TEXTAUSZUG:
┄┄┄┄┄┄┄┄┄┄
Die Notwendigkeit des lebenslangen Lernens am Beispiel meiner Person zu vermitteln. Den Teilnehmern und Teilnehmerinnen die großen Chancen am Arbeitsmarkt im Logistikbereich bewusst zu machen und mit dem „Logistikbazillus zu infizieren“. Basis dafür ist ein kompaktes Logistikwissen um die Logistik im jetzt und für die Zukunft schillernd, bunt und damit spannend vermitteln zu können
Wie hoch ist generell der Frauenanteil in der Branche?
Im Bereich der Frauenquote besteht im Logistikbereich – vor allem in höher qualifizierten Positionen - noch Nachholbedarf. Einen höheren Frauenanteil gibt es bislang vor allem im Kommissionierungsbereich bei Handels- und Dienstleistungsunternehmen zu Tagesrandzeiten, um Auftragsspitzen ressourcenmäßig abdecken zu können.
┄┄┄┄┄┄┄┄┄┄
DATENAUSZUG:
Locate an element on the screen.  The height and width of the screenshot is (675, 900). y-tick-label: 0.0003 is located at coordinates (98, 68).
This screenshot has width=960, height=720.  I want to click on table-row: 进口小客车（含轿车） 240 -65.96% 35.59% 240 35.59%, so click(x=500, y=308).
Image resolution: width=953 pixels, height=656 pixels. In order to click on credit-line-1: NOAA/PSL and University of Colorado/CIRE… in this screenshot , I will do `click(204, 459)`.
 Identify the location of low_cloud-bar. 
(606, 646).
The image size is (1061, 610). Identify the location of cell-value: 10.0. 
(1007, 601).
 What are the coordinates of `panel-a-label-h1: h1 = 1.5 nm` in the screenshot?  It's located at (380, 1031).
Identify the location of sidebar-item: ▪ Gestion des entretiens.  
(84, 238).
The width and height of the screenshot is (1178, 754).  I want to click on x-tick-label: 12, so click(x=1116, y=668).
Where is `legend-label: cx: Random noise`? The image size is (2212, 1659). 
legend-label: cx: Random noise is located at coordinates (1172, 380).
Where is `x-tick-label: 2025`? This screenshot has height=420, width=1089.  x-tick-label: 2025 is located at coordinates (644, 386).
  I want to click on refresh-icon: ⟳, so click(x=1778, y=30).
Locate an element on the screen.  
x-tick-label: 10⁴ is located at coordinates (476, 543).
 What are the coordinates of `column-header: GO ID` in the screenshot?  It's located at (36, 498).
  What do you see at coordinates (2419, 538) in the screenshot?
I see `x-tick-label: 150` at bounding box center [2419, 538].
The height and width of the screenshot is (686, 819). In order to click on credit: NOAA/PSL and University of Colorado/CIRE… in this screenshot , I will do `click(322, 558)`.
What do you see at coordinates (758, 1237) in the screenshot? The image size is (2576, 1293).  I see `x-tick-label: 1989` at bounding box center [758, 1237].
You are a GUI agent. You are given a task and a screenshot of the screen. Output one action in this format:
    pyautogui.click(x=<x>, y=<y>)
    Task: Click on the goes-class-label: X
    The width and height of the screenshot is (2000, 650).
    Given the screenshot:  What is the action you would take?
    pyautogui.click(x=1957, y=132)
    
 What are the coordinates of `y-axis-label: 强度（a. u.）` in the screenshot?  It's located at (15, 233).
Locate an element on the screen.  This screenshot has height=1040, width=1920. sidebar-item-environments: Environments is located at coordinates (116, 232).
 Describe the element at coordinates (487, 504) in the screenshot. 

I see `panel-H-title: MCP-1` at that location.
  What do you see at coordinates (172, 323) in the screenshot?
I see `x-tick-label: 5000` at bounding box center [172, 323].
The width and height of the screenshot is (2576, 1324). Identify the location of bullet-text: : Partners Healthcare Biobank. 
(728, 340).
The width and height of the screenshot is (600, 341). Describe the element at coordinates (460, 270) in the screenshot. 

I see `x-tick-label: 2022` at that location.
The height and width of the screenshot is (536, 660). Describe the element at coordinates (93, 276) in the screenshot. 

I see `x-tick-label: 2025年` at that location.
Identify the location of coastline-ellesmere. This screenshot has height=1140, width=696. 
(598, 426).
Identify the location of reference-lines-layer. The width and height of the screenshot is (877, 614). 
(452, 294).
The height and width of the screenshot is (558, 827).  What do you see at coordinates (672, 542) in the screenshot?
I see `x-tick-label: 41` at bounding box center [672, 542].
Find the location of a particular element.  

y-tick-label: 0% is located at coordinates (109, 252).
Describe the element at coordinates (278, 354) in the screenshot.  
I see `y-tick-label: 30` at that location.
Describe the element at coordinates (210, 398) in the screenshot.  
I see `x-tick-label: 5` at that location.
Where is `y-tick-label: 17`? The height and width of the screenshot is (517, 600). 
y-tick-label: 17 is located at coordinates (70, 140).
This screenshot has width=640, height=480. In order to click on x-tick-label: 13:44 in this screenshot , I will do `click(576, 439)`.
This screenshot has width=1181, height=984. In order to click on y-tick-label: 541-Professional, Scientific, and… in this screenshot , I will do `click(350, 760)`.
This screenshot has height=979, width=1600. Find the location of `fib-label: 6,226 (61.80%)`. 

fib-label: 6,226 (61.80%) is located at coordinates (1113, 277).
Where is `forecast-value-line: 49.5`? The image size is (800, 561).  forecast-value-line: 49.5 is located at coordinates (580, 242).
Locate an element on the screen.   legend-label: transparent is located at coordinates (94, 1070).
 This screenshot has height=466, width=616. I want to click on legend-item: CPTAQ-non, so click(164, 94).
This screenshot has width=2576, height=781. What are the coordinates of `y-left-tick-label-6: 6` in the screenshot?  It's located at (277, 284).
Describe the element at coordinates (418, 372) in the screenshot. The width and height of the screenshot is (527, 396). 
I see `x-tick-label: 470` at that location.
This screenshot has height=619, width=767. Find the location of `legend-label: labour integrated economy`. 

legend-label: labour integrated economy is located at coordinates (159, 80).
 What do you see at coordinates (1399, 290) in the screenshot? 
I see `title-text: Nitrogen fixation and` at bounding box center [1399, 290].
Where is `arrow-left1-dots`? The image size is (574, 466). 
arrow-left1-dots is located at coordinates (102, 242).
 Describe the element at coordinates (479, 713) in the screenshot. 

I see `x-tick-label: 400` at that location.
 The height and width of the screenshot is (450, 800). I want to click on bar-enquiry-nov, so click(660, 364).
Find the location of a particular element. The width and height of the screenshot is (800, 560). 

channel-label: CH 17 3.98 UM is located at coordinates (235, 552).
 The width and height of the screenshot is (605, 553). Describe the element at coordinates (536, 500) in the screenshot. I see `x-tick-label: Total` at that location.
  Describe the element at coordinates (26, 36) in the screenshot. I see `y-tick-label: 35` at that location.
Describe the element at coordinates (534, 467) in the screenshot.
┄┄┄┄┄┄┄┄┄┄
AUFGABENSTELLUNG:
a – In welchem Bereich gibt es laut dem Textauszug bislang vor allem einen höheren Frauenanteil?
b – Geben Sie aus dem Textauszug alles von „Im Bereich der“ bis hinunter zu „abdecken zu können.“ erneut wieder und tauschen Sie dabei „Tagesrandzeiten“ gegen „Stoßzeiten“ aus.

LÖSUNGSÜBERSICHT:
a – Vor allem im Kommissionierungsbereich bei Handels- und Dienstleistungsunternehmen zu Tagesrandzeiten.

b –
Im Bereich der Frauenquote besteht im Logistikbereich – vor allem in höher qualifizierten Positionen - noch Nachholbedarf. Einen höheren Frauenanteil gibt es bislang vor allem im Kommissionierungsbereich bei Handels- und Dienstleistungsunternehmen zu Stoßzeiten, um Auftragsspitzen ressourcenmäßig abdecken zu können.